[Records for locating words and elements]
------------------------------------------------------------------------

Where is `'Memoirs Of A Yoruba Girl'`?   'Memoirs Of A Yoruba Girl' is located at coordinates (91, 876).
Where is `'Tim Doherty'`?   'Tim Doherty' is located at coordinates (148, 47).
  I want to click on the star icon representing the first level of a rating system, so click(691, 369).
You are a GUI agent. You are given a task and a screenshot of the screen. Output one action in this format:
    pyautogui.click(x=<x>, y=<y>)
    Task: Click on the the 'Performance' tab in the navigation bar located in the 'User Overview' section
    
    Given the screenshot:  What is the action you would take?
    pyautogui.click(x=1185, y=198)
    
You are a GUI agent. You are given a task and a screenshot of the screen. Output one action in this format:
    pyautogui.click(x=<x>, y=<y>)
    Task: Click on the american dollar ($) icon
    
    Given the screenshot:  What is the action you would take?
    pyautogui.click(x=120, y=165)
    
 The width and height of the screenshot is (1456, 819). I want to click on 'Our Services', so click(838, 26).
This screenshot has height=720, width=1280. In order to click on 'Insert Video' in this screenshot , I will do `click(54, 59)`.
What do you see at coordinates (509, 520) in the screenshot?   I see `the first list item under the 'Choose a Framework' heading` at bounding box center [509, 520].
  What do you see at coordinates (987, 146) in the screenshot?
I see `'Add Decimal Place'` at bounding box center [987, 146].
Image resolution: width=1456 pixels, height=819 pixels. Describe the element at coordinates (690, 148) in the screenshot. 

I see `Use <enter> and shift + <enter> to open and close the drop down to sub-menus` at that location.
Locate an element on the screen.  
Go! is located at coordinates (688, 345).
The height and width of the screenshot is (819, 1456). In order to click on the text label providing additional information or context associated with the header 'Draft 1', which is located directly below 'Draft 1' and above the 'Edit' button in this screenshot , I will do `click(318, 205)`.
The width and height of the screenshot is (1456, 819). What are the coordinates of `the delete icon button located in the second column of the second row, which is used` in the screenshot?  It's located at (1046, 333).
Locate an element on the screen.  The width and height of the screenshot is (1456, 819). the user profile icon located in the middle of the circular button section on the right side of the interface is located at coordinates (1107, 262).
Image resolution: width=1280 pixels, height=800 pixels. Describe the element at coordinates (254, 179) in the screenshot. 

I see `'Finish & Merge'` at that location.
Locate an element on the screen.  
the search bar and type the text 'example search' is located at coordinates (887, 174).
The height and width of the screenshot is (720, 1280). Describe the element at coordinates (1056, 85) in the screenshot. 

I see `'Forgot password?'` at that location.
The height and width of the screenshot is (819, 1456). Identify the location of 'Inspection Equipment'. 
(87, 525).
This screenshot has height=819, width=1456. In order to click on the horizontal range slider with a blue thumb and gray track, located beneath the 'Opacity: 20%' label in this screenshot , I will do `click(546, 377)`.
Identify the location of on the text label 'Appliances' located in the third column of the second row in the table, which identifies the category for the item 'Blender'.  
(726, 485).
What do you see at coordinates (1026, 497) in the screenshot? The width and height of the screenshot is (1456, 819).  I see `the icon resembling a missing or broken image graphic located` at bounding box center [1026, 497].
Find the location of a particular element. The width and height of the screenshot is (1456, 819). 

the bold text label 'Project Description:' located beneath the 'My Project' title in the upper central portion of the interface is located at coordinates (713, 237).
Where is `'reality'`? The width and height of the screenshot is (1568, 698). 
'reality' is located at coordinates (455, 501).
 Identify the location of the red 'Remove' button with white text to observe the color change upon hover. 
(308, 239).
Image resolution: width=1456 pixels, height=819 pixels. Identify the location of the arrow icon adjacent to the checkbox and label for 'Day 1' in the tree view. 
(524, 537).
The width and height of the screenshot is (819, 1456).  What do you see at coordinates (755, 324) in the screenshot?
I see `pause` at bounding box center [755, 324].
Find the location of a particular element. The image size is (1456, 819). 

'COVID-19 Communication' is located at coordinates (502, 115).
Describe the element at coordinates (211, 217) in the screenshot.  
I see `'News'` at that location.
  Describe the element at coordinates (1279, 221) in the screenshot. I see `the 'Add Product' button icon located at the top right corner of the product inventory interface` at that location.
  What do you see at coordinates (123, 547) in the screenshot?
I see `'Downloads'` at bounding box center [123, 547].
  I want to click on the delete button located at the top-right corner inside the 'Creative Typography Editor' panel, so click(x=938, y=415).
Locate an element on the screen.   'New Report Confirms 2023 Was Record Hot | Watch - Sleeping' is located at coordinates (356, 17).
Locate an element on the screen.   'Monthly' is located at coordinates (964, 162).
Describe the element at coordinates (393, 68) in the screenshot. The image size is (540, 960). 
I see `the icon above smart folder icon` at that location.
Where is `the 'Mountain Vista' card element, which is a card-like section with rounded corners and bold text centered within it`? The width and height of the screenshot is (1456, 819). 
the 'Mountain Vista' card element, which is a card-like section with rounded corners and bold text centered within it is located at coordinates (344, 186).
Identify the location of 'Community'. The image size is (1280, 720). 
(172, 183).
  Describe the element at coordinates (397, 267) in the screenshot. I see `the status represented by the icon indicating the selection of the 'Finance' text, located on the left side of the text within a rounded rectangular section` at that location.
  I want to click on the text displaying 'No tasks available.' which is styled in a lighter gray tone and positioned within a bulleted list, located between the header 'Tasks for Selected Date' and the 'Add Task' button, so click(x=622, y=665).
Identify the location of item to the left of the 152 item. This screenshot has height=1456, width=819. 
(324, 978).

------------------------------------------------------------------------

◆ Your goal
Count the lines of the records above that contain the word "Describe", with case counting, and give only the number.

◆ Reply
7